Last week, the S&P 500 tumbled 29.18 points, closing at 1270.98…. a 2.2% dip, and the biggest one of the six-week losing streak. The index is now 7.3% beneath its peak value from early May.

Is that enough of a dip to say the bottom has been made? It’s not crazy to be thinking we could have just seen the end of the selling and the rebirth of a new uptrend, given some of the things we’re seeing on the chart. One of the big ones [and you’ll see this clearly on the weekly chart] is that the volume behind this selling effort has been quite tepid.

But no, that contraction isn’t on par with – or even in the range of – what could be considered a normal and healthy correction. It takes a dip of 10% more (usually) to really setup a capitulatory bottom. We are getting close though, and more important, the fear is finally starting to creep in. That’s ultimately a bullish thing.

One of our great lamentations about this past six weeks and the fact that we could never stop the bleeding was the CBOE Volatility Index, or VIX. It should have been going higher as the market fell, indicating a growing amount of worry. The scariest day of all – which would coincide with a surge for the VIX – would also likely be the ‘blowout’ day needed to hit a bottom. The problem is/was, we hadn’t seen a glimmer of a rising VIX (or rising fear) despite the fact that we’re now six weeks into a losing streak….until now.

Though it’s still oddly contained, the CBOE Volatility Index is at least pressuring its horizontal ceiling at 19.10 (dashed) and the upper Bollinger band at the same level. THIS IS AN IMPORTANT INFLECTION AREA.

SPX & VIX Daily Chart

One of two things will play out here. Either the VIX’s resistance levels will indeed push it lower again, and in turn the S&P 500 will likely start to move higher again. This is the slightly-lower-odds outcome here, and in the grand scheme of things, not the healthiest thing that could happen for the bulls. It would simply mean the market would have to come back and pay the piper later, as stocks would still be broadly overbought, and the VIX would still be uncomfortably low (i.e. better to get it over-with now, than suffer a bigger correction later).

The other (and slightly higher odds) outcome here is that the VIX will finally punch through this ceiling, and make a run not unlike the one we saw in March after Japan’s earthquake. This would fully pop the bubble, at which time the market can begin inflating it again.
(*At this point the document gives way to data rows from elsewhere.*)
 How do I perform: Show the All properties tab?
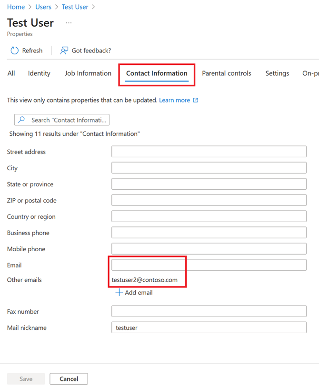[x=11, y=73]
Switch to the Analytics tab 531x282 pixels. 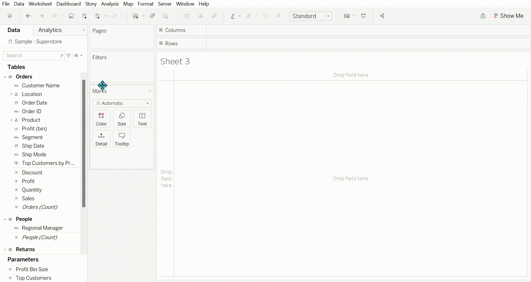coord(50,30)
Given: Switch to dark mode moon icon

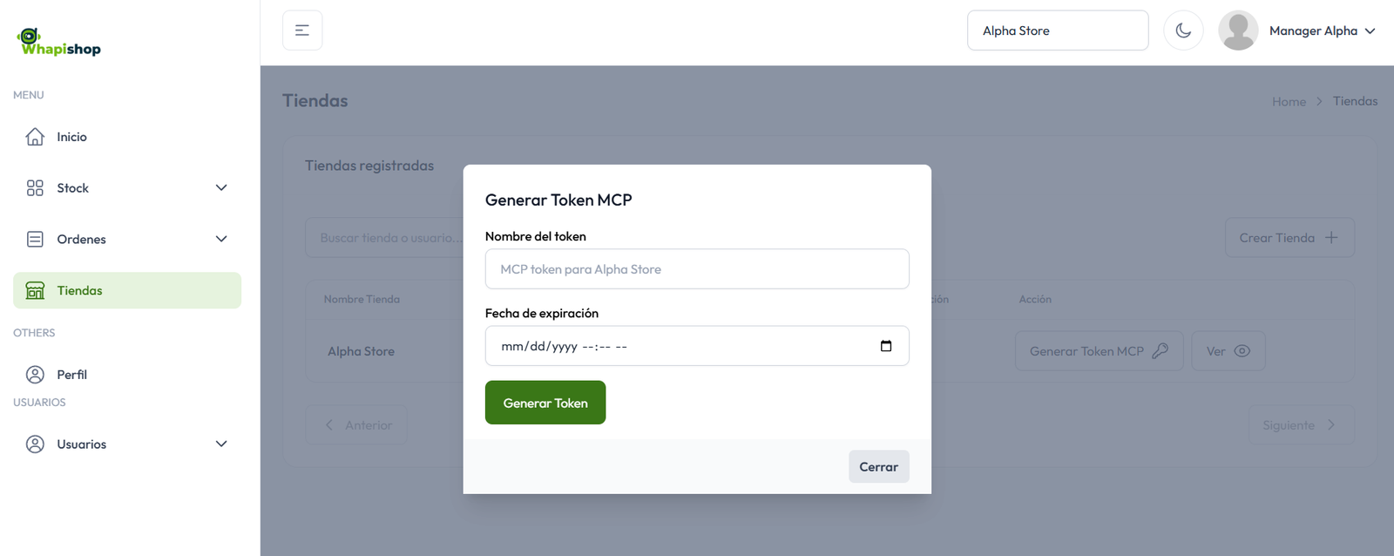Looking at the screenshot, I should pos(1183,31).
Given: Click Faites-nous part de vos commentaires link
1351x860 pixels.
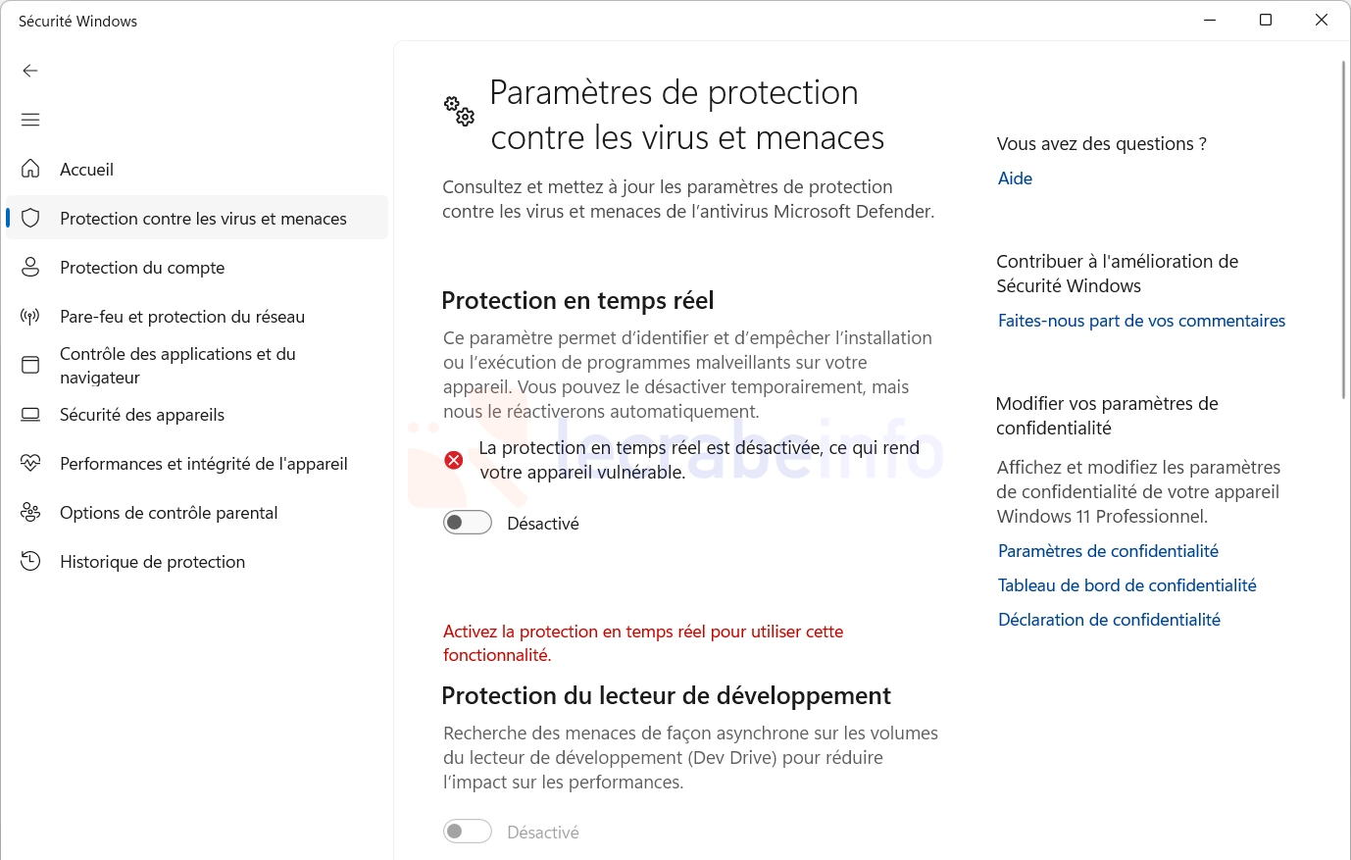Looking at the screenshot, I should (1141, 321).
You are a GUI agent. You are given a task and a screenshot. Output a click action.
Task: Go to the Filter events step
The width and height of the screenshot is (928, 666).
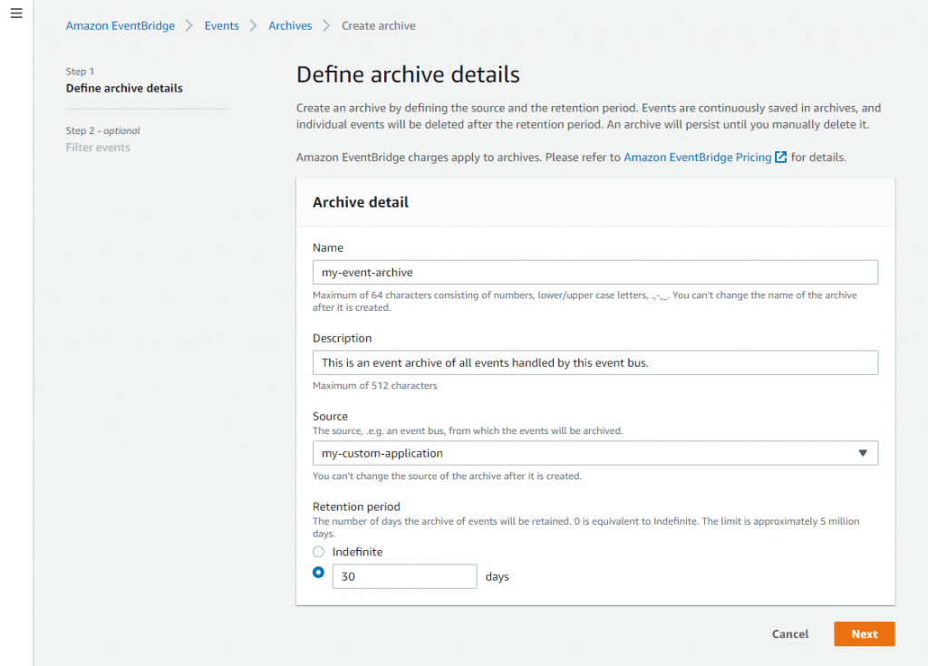tap(97, 147)
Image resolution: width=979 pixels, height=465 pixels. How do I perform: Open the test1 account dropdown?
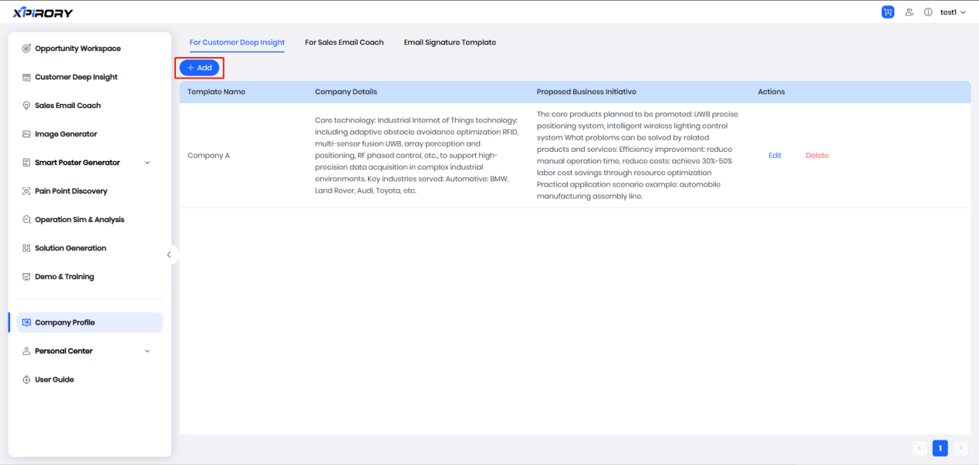[x=953, y=12]
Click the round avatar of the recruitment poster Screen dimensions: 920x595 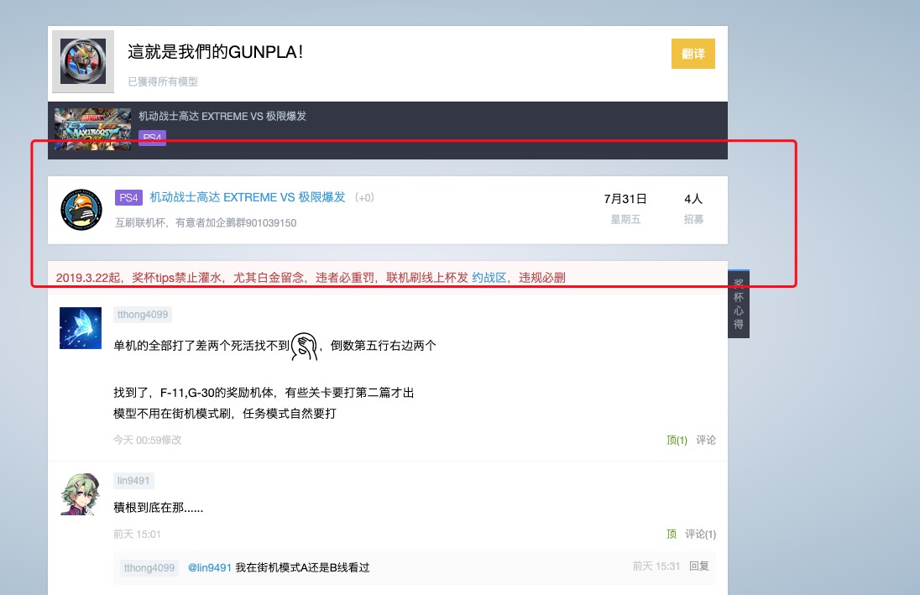(81, 210)

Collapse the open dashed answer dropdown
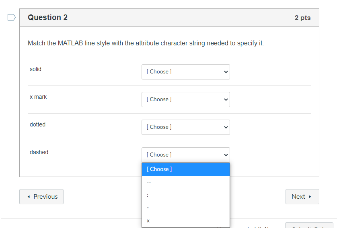185,155
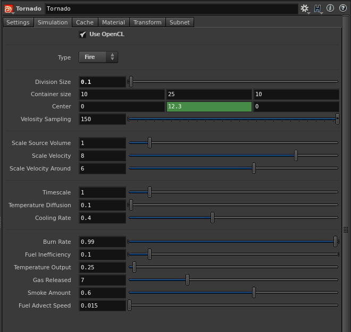The image size is (351, 332).
Task: Click the Scale Velocity slider handle
Action: point(296,156)
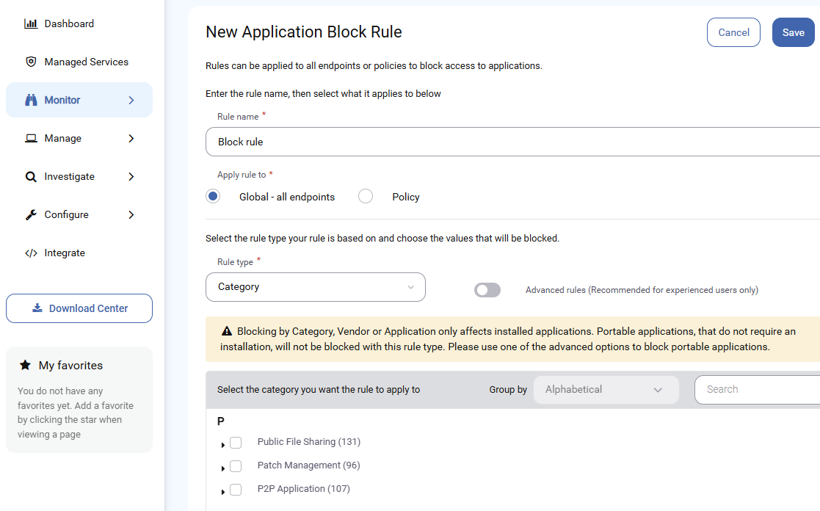
Task: Click the Monitor binoculars icon
Action: coord(31,100)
Only this time, there’d be room for a full re-inflation.

That being said, we have to remind you that last year, the summer-time implosion happened in three distinct waves (one in May, one in July, and August). And, that weakness pulled the SPX well under the 200-day moving average line (green). So, don’t automatically assume the 200-day line at 1251 will halt the market’s tumble now. It might, but we can’t count on it. (Point being, we don’t know what the ultimate floor for the S&P 500 is supposed to be.)

You can also see that the VIX spiked to a high of 48.20 in May of last year and then started to subside, yet the S&P 500 itself still fell for weeks after that happened. (Point being, we don’t know what the peak level for the VIX is supposed to be either, and even if it does spike it doesn’t mean the market’s hit a bottom.)

So, this is clearly a day-by-day dance. If this summer is like last summer, plan on a few head-fakes in both directions.

In the very near-term we’re only concerned with (and expecting) a breakout from the VIX, which is likely to coincide with the market’s slide under the 200-day line. That, however, is what’s needed to get this corrective move at least to the 10% mark. So, don’t assume it’s an entirely bad thing. And, don’t assume it will have to happen on Monday. Indeed, we’re looking for a dead-cat bounce after last week’s implosion. It would take a lot to reverse this downtrend from here.

We’ll have to reassess after any pullback and subsequent rebound effort. The concern would be a repeat of last years three-wave (and four-month) pullback.